By December, Dai had already undergone eight courses of chemotherapy, combined with medication to alleviate the lack of fresh bone marrow.

A single week long course of chemotherapy costs 5,000 to 6,000 yuan, but the overall cost can soar because the immune system becomes weaker after treatment, leading to a higher incidence of infection.

Many of the drugs used to combat infections are imported and there-fore not covered by the rural residents' medical insurance. The costs can be crippling: For example, each tablet of the most-commonly used drug, an imported anti-fungal treatment called Voriconazole, made by the US company Pfizer, costs 400 yuan. Patients are advised to take two tablets a day.

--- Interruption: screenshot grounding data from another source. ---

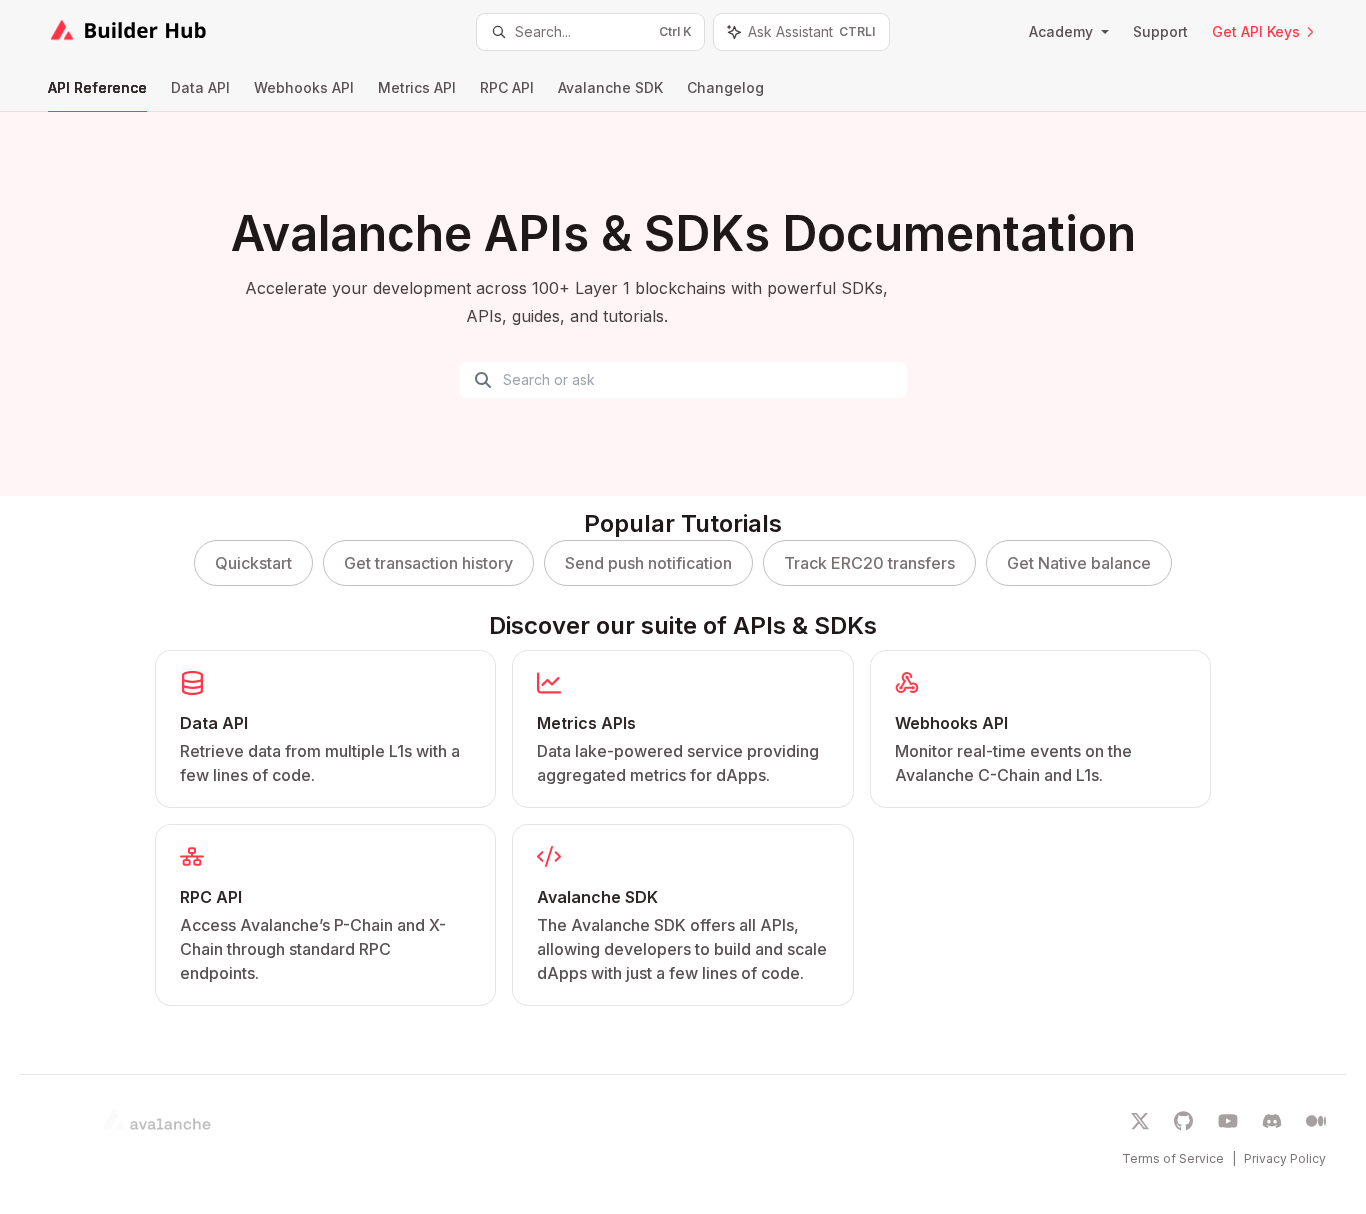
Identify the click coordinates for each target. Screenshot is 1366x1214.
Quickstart (253, 563)
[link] (325, 729)
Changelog (725, 87)
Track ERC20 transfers (869, 563)
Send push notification (648, 563)
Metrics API (417, 87)
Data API (200, 87)
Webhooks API (304, 87)
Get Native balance (1079, 563)
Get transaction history (428, 563)
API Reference (97, 87)
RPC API (507, 87)
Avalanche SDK (610, 87)
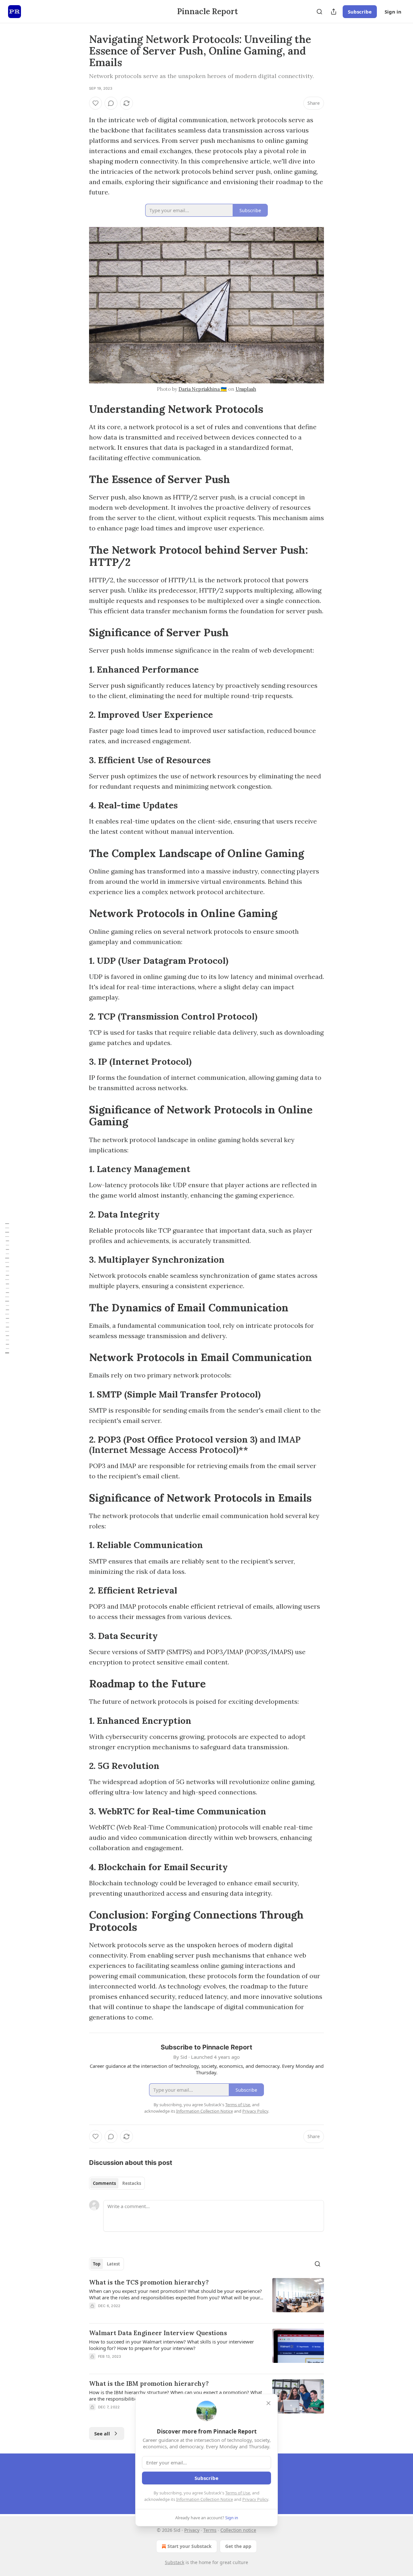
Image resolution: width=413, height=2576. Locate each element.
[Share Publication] (333, 11)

Dai has had several bouts of infection, and Zhang said he still has an infected lesion in one of his lungs.

In September, Li Shuyi contracted blood poisoning from a decaying tooth. The treatment cost his family nearly 120,000 yuan, according to his mother, ZhangMin.

As migrant workers in Bengbu, a city in the north of the province, the 36-year-old and her husband work long hours and their ignorance of the system resulted in a failure to buy medical insurance for the family. That means they have to shoulder the burden of payment themselves. So far, the couple has spent more than 200,000 yuan on their son's treatment.

"Most of the money has been borrowed from relatives and friends, but it seems it's never enough. Now our relatives and friends don't answer our phone calls, because they are unable to lend us any more," ZhangMin said.

Although some relatives have given money with no expectation of repayment, Zhang Min said she would try to repay them when Li Shiyu has recovered.

Although the government-backed medical insurance reimburses 40 to 60 percent of the outlay, depending on which county the patients come from, medicines that fall outside the approved list, such as most of those used to treat infection, are not covered. That means the parents have to foot the bill themselves.